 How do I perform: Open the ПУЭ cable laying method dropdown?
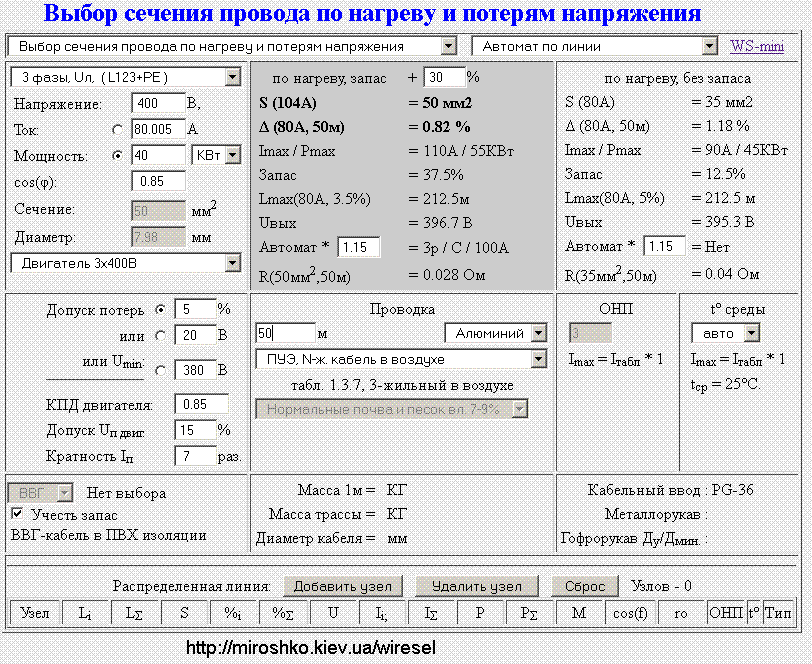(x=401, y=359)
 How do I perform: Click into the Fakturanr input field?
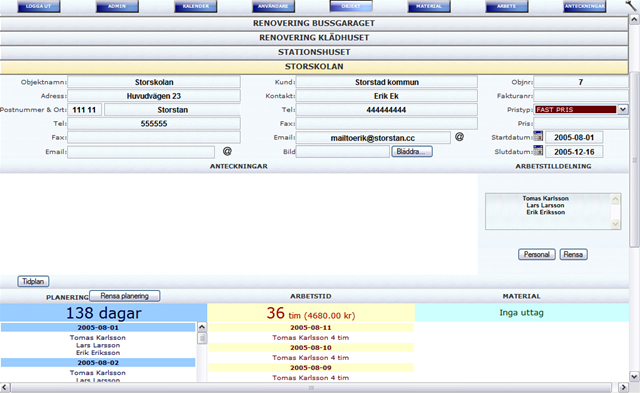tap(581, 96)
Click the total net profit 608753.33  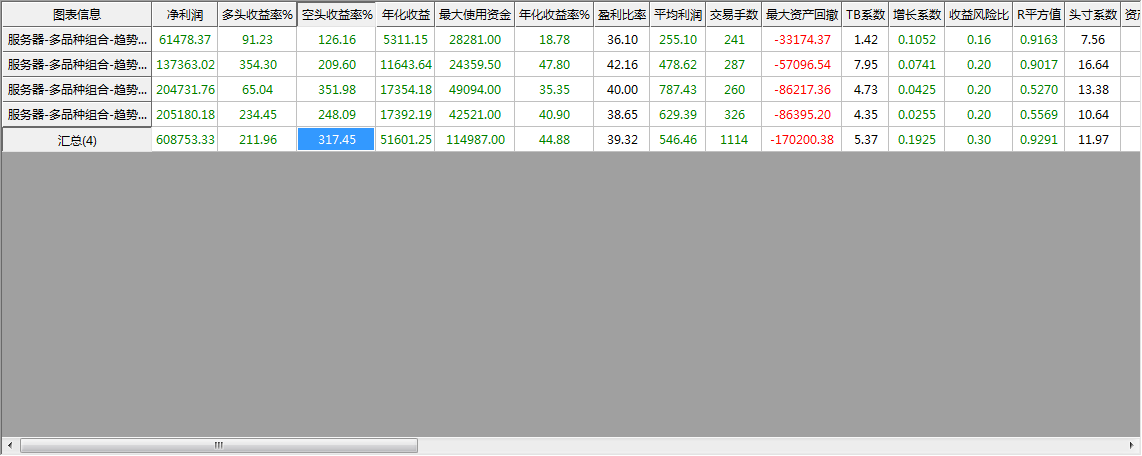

_____

• [To do]:
Each line from the one containing "How do I perform: Click" through the last line of the listing must be copied exactly, and the pictures must not be.

• [Solution to this exercise]:
 How do I perform: Click into the Fakturanr input field?
tap(581, 96)
Click the total net profit 608753.33  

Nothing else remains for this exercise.